Photography by Caitlin Abrams
Bonobos men's clothing at MartinPatrick 3
It looks like a store. There’s clothing on tables and racks. But make no mistake: Bonobos, the hot menswear brand built on the Internet, does not do traditional brick-and-mortar retail. Like many successful Internet startups—including Warby Parker eyewear, sold locally at Askov Finlayson, and Casper mattresses, available through West Elm—Bonobos (emphasis on the “no,” not the “bo”) is now engaging in physical commerce around the country, with a twist. You can't actually leave with merchandise.
I was trying to explain that to my shopping companion who’d never heard of Bonobos as we browsed the SoHo Guideshop—don’t call it a store!— in New York. The Twin Cities does not yet have its own Bonobos shop, although the line is sold at MartinPatrick 3 and Nordstrom. My friend was only half-listening to my oral report on the evolution of retail while she combed through a stack of shirts, searching for a price tag.
Why were there no price tags?
“We’re an Internet showroom,” an associate—er, Guide—deadpanned. “The Internet doesn’t have price tags.”
I’ll give you a moment to sit with that actual exchange.
Now. I may have needed a 22-year-old to show me how to Snapchat, but this I know for sure: The Internet is teeming with prices. OK, maybe they’re not literal tags, which is a convenient thing: On the Internet, prices never fall off! They don’t get hidden in pockets or tangled in buttonholes! Indeed, the magic of online shopping is the ease of searching for virtually any item by price. It’s right there! Centered beneath the words: Washed chinos. Dollar sign, digits—that’s the price! On the Internet!
I don’t mean to pick on Bonobos. This funny little flub could have happened anywhere—well, any “Internet showroom,” at least. It’s possible we happened upon some shirts that had yet to be marked. A better response from this employee would have been, simply, “$68.” It’s annoying to have to ask.
But that 10-second conversation stuck with me, because it hints at some of the kinks yet to be resolved between online and brick-and-mortar commerce. There are a lot of efficiencies that an online-first retailer brings to the store setting: centralized inventory, a personal profile that makes it easy for customers to place orders wherever they are.
But certain shifts come across as more frustrating than evolved—like, I can’t call the nice Warby Parker employee who just helped me at the North Loop store. I automatically get routed to national customer service, where everyone is very helpful, of course, but maybe I just want to talk to the specific person who already knows my story, and my face.

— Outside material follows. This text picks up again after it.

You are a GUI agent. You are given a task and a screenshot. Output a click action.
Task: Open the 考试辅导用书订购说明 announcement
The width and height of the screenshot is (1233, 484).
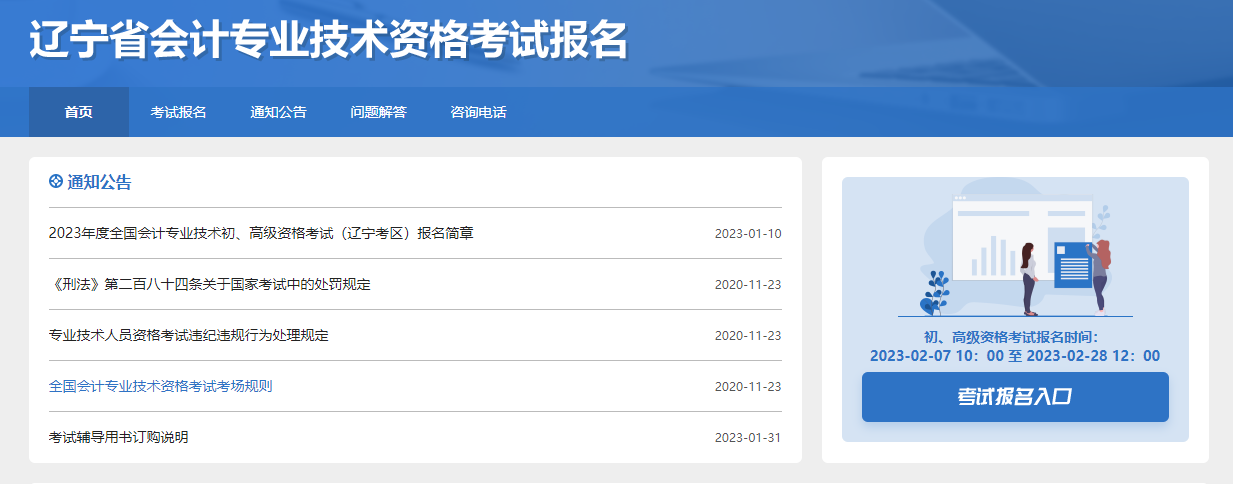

Bonobos Guideshops stock just one of each size and style, so men can try on the entire collection, but they can’t take anything with them. Orders are placed via iPad, and sent directly to customers’ homes.

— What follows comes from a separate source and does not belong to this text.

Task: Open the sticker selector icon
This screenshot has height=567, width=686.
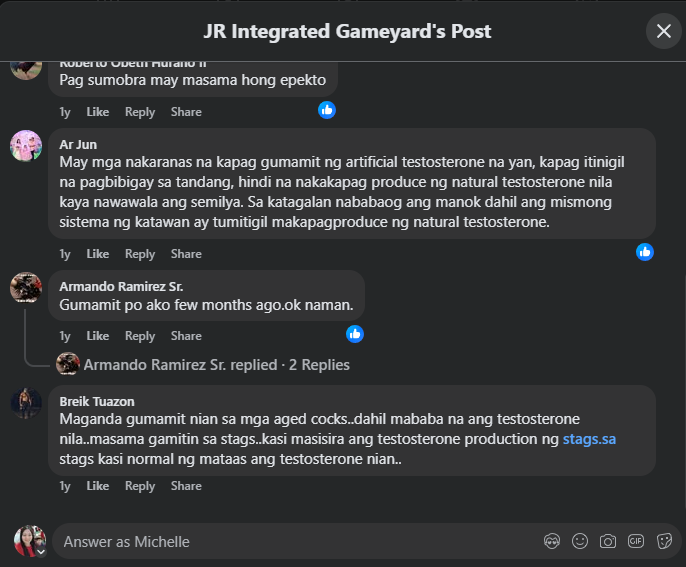Action: pos(663,541)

At this realization, my friend stopped searching for a price tag and walked out. She wasn’t interested in ordering. She wanted the immediate gratification of a souvenir shirt to bring home from New York for her husband.
Bonobos believes my friend is in the minority—that most customers don’t care about walking out with their purchase. An exec for the company tells me there are no plans to sell inventory out of Guideshops. “What makes the concept unique is to shift the focus from managing operations (restocking, merchandising) to focusing on customer service,” says chief revenue officer Erin Ersenkal. “The benefit we see with not stocking inventory is it enables us to offer a much broader size range.” Considering fits, colors, and sizes, Bonobos offers more than 3,500 chino options alone.

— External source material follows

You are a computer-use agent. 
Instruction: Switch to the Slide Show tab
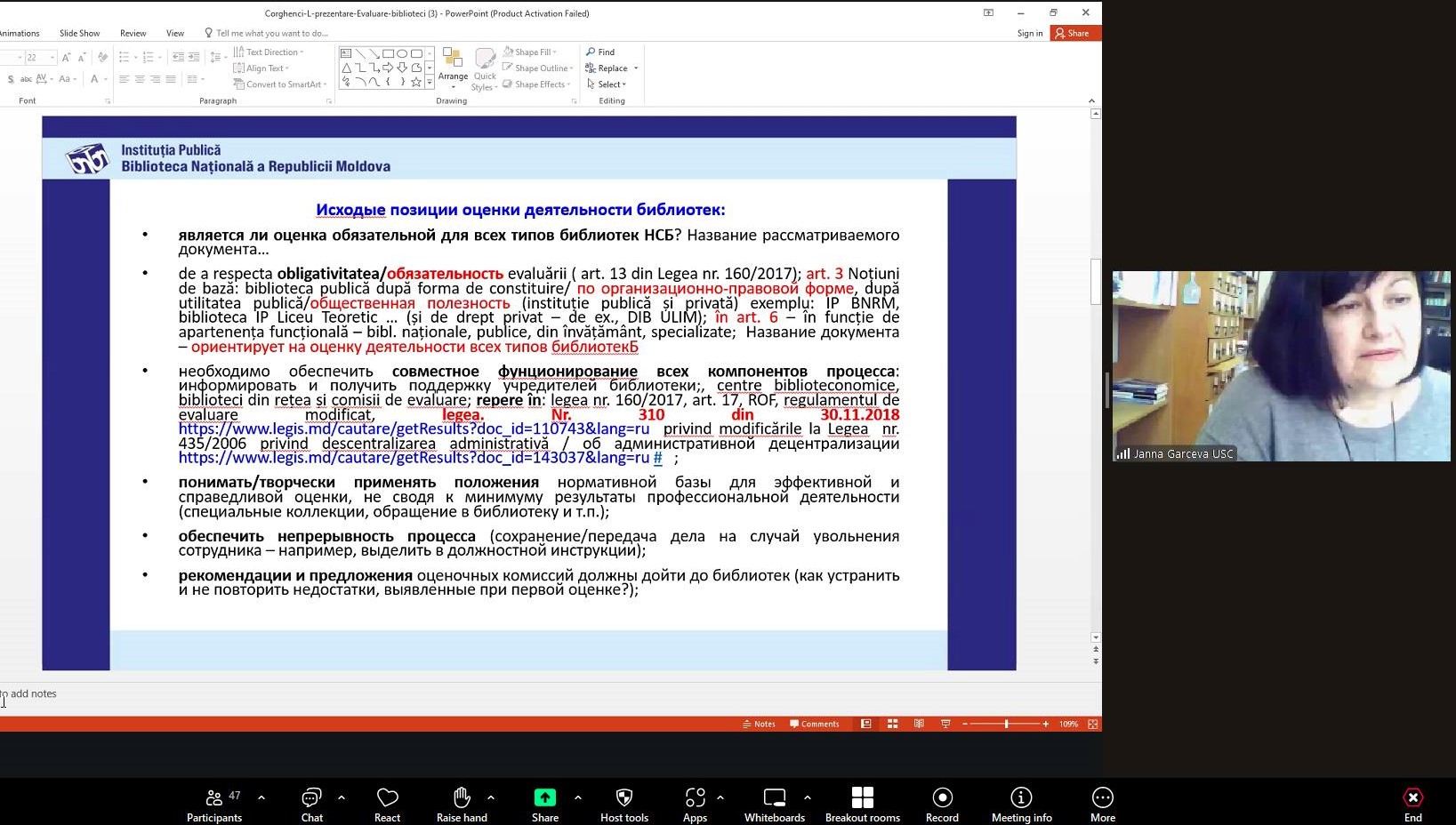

Still, I wouldn’t be surprised if there’s eventually a compromise where some smaller impulse items—T-shirts, ties— are grab and go.
Until then, we can once again be grateful for stores like MartinPatrick 3, where the staff is only too happy to sell a shirt and pants on the spot. They’ll even wrap it, with a bow on top.
As MartinPatrick 3 buyer Erick DeLeon points out, Bonobos comes in at an attractive price point for the aspirational MartinPatrick 3 shopper.
Just check the price tags—you’ll see.